But the island has it easy compared to the complex issues underpinning the UK's traffic management strategies.

Speaking at the recent data protection conference, Enterprise Privacy Group director Toby Stevens discussed how automated traffic management risked breaching

privacy.

The UK is currently considering implementing such a system for road charging.

It would have considerable benefits in terms of cost and efficiency but must be implemented in a way to ensure trust in the system.

'The theory is to have a mechanism to charge vehicle users according to when, where, how and what they drive with the potential to automate all aspects of road costs.'

That would include congestion charges, motorway tolls, fuel duty, vehicle insurance and environmental costs. Currently there are two favoured approaches - tag and beacon versus GPS.

'We need to ensure privacy-friendly delivery of road-charging services and examine the results of pilot programmes to identify which work and which don't.'

In the former system, each vehicle has a tag unit installed that can be interrogated when it passes a gantry or beacon system. This will automatically debit either the tag itself or a linked account.

With the other, each vehicle would have an on-board computer installed comprising a GPS and mobile data device that transmits detailed telematics back to the base station. From this the usage bill would be calculated.

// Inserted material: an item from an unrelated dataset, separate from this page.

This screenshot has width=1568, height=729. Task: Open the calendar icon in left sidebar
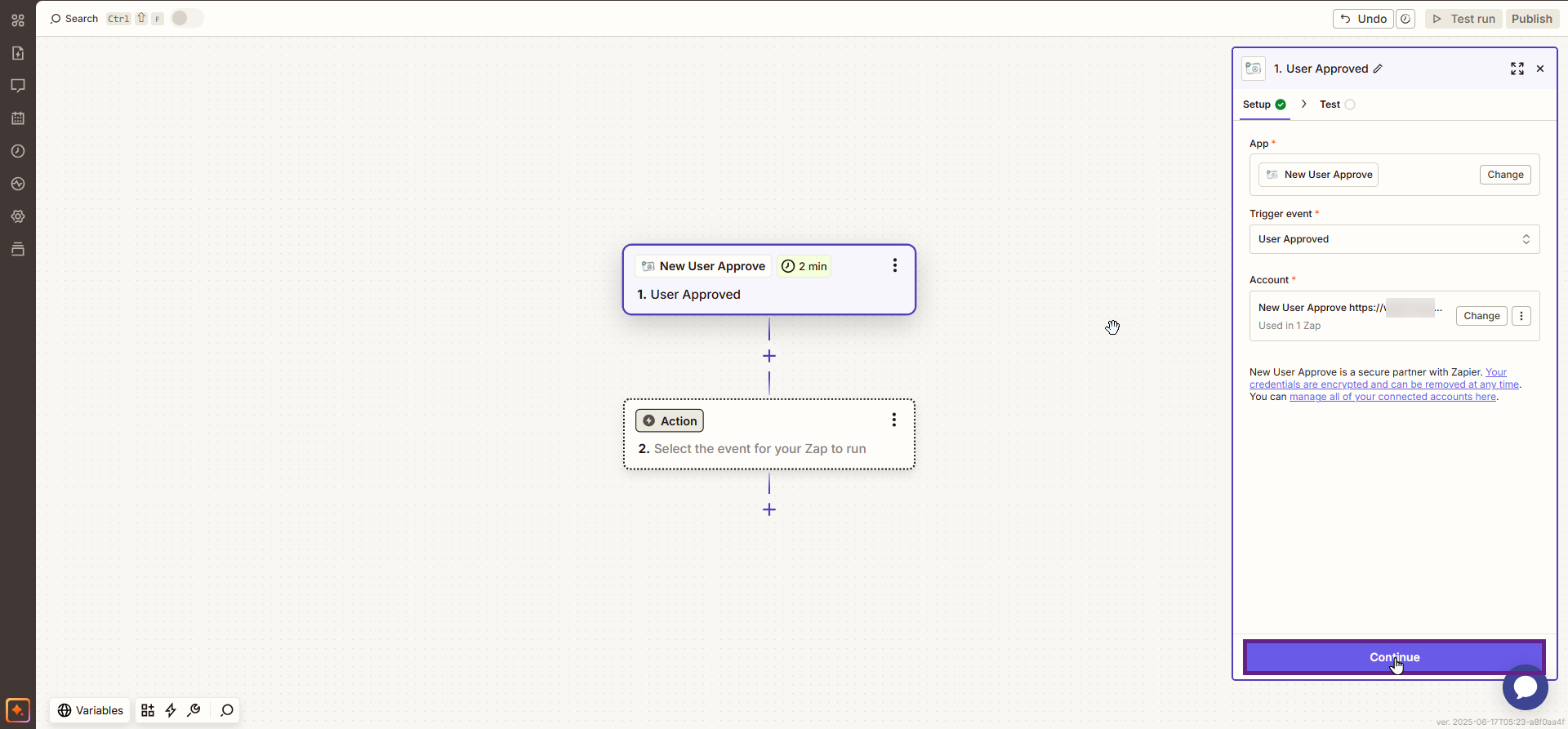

Each comes with privacy challenges.

Private companies would be used to operate the systems but must have operational transparency in terms of openness about design and management. They must be resilient to failures and subject to an external audit. Both these requirements create privacy issues in terms of minimising the distribution of collected data.

The consumer interface in terms of interrogation of the on-board tag or computer and the delivery of billing data must be as secure as possible.

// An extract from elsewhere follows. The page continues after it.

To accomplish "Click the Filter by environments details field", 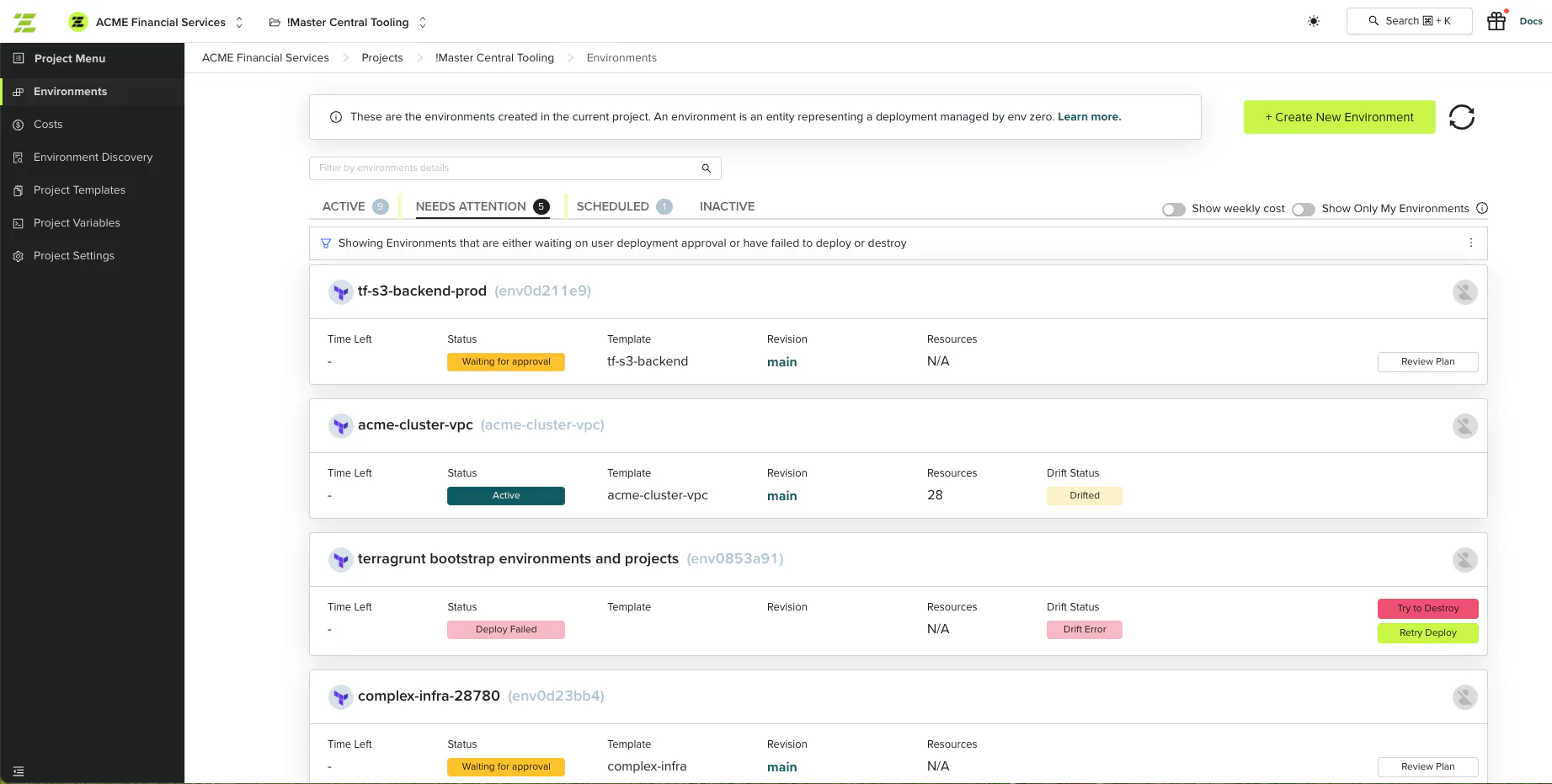I will point(515,168).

Mr Stevens used as a success the example of TollCollect which charges HGV operators for use of the German autobahn. It collects approximately £240m. per month from 497,000 registered vehicles on a 12,000km network.

Registered vehicles have an OBU using GPS technologies, non-registered pay manually. Billing data is deleted when the account is settled.

Fixed and mobile cameras identify unregistered vehicles and enforcement data is deleted immediately unless the vehicle is identified as evading the toll.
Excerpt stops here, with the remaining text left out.